— Start Source passage —

5. Resin-Encased Bat

This little fella is in no way a standard-definition favorite. Initially I thought the bat would help temper the potential Daycare Effect from the inclusion of a lot of toys and action figures. However, when it arrived I found myself unable to even remove him from his little box. He's on both the set and this list because the one person this thing squicks more than me is John Green, something I find mischievously enjoyable.

6. Special Edition Wonder Woman Action Figure

Another fantastic thing this project has allowed for is the indulgence of my own geekery. I'm a Wonder Woman fangirl and this 1941 replica is the best doll ever produced of my all-time favorite pop culture heroine. While that is a pretty glowing endorsement, unless Neko Case is ever made into a proper action figure of this caliber, the title will likely hold strong.

7. Hello Kitty Specimen Jar

I think of this jar as a handcrafted request for a scientific case study. Why? Because Hello Kitty doesn’t have a mouth, is British not Japanese, and a purported grade schooler who in reality is pushing 40. (Again, am I really the only one that finds her lack of a mouth incredibly disturbing?) Regardless, her global popularity is only growing stronger and stronger with time and nothing is more suspicious than cuteness. 

8. Bust of Ron Swanson

On the show we deal in facts. Nothing says Certified Authority Beyond Reproach quite like this nicely detailed official bust of Ron Swanson from television’s Parks & Recreation. Purchased from official NBC Universal store.

— End Source passage —
— Start Data shown —

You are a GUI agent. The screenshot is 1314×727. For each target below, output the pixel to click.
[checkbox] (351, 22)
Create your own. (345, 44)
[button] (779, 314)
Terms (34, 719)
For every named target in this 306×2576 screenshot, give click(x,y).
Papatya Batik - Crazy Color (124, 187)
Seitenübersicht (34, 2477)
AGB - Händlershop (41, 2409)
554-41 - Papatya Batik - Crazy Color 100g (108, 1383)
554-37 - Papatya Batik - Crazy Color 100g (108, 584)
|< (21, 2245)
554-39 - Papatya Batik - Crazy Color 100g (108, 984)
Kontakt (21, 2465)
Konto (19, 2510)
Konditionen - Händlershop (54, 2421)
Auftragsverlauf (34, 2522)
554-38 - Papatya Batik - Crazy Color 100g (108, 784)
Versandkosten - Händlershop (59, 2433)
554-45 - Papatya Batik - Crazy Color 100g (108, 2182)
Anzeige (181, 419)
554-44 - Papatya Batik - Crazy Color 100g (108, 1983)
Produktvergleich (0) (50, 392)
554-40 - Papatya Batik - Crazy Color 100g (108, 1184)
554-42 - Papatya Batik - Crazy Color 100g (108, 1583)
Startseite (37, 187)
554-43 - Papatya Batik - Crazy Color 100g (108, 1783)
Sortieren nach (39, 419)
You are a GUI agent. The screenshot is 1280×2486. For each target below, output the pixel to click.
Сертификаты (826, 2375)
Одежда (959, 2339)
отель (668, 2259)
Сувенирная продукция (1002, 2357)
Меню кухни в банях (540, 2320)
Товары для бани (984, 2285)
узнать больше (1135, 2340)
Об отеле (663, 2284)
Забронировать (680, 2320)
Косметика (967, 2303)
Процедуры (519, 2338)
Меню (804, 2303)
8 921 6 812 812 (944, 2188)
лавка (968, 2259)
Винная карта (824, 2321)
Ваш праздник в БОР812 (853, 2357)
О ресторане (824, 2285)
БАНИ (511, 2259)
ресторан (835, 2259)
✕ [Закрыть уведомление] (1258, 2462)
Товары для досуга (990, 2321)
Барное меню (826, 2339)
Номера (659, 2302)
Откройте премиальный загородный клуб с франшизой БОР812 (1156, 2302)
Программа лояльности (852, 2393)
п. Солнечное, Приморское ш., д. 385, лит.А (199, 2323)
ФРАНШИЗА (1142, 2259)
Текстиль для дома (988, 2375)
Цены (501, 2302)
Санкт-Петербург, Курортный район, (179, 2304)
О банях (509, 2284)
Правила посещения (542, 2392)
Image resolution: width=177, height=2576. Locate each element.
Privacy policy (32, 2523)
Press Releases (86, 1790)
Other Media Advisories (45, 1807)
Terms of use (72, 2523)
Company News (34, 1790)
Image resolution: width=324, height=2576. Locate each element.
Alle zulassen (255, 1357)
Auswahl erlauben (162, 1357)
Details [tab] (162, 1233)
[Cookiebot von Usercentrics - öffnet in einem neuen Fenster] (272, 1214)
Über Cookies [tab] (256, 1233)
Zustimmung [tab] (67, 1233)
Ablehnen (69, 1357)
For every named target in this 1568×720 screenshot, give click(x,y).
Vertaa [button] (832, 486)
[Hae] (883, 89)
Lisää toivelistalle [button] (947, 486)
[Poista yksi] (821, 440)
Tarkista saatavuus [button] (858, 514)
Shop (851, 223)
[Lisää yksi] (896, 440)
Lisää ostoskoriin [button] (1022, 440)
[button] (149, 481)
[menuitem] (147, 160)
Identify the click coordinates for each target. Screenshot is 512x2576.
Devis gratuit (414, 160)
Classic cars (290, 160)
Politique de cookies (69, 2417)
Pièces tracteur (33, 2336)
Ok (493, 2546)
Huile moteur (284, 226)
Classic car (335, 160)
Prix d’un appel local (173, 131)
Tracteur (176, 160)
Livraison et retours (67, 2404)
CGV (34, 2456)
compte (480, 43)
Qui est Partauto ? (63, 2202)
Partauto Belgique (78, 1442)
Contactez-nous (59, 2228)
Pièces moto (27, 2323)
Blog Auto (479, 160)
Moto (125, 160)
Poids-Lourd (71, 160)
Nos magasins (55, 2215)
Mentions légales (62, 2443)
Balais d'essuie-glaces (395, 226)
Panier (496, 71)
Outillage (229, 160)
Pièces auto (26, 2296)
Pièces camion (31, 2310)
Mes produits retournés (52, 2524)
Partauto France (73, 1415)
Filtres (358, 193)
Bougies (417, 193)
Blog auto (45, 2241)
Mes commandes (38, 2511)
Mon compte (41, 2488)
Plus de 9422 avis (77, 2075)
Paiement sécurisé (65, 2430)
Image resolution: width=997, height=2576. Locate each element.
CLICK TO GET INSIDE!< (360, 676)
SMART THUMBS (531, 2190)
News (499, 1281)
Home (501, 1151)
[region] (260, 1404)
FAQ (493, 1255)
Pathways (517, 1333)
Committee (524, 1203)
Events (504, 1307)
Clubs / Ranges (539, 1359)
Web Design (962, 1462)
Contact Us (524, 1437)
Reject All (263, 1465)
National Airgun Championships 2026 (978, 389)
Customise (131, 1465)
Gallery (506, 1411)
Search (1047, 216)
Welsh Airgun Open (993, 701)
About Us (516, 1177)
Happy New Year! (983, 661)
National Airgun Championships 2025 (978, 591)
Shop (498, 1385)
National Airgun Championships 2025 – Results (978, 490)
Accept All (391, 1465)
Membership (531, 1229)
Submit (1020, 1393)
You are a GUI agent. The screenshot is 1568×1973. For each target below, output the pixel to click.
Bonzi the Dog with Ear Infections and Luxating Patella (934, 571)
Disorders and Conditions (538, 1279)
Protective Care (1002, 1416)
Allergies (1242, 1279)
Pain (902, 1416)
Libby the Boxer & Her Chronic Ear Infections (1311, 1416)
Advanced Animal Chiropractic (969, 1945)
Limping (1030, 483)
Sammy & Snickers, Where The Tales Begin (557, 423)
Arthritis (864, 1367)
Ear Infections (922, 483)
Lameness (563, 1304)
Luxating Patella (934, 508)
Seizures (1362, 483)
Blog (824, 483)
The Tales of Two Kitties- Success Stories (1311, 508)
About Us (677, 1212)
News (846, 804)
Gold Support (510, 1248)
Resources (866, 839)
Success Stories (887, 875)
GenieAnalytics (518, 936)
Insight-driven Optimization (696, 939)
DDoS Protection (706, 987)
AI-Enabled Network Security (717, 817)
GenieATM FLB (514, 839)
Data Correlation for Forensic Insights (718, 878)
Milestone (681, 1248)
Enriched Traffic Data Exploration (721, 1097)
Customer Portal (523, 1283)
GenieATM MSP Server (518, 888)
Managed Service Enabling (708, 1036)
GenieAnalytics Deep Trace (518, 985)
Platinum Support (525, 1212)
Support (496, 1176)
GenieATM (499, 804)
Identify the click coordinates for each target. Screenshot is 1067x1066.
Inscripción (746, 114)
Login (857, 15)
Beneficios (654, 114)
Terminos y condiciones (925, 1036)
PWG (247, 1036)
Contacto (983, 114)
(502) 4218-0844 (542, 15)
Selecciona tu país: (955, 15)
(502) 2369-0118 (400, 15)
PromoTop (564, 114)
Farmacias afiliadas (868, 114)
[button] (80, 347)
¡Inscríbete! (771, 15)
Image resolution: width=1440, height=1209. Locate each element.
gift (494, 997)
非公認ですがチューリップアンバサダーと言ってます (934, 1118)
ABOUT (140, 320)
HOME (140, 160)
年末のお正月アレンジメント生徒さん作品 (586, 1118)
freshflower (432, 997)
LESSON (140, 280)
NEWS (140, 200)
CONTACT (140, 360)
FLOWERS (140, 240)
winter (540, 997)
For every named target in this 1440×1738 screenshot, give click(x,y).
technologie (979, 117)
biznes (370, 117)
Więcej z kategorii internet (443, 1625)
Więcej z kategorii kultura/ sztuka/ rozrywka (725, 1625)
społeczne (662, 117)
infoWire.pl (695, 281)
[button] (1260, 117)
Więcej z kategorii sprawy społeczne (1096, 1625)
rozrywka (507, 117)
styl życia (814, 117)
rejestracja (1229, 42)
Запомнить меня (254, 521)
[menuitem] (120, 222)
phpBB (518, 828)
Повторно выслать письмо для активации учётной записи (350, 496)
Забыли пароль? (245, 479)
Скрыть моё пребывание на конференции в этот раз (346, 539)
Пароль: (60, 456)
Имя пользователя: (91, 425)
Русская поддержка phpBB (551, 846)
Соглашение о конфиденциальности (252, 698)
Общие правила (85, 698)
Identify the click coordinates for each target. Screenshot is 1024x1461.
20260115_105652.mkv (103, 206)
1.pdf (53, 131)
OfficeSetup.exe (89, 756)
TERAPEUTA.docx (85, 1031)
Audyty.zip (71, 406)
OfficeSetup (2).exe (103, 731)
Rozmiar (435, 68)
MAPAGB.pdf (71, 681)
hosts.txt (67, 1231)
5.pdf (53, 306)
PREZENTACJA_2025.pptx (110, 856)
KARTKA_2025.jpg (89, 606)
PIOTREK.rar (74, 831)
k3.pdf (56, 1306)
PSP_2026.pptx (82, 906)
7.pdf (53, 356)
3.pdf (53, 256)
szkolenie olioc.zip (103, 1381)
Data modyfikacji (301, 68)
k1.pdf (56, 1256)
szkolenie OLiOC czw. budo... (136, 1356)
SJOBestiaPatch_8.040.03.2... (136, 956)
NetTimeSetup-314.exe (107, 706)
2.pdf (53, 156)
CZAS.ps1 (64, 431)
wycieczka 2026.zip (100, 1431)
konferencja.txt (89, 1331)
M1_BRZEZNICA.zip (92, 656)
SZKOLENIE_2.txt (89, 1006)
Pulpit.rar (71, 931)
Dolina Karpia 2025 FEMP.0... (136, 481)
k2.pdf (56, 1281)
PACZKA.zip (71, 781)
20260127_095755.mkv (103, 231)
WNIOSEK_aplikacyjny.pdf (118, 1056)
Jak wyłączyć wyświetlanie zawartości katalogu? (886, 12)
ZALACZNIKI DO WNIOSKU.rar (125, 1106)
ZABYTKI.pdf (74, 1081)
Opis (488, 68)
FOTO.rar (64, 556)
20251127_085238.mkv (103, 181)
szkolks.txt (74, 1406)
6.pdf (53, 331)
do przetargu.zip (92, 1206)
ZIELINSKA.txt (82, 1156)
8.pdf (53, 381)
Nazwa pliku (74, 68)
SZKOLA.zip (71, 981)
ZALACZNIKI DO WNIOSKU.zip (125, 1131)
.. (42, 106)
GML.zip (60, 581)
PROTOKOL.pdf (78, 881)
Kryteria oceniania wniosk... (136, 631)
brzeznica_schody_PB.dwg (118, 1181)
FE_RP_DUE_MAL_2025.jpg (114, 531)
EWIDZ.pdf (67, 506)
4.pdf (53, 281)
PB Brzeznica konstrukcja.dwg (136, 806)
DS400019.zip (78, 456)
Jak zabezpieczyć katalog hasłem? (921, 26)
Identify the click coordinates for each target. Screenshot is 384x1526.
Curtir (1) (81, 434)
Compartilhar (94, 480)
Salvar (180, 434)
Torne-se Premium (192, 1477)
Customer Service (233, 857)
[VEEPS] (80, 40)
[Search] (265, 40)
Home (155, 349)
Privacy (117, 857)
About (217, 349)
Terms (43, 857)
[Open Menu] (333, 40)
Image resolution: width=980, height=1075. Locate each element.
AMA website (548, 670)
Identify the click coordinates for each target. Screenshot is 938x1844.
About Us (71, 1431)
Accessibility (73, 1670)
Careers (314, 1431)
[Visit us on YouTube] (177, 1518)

— End Data shown —

*The task:* According to the collectibles list, where was the Ron Swanson bust purchased? Please answer in a few words.

*Finished task:* The official NBC Universal store.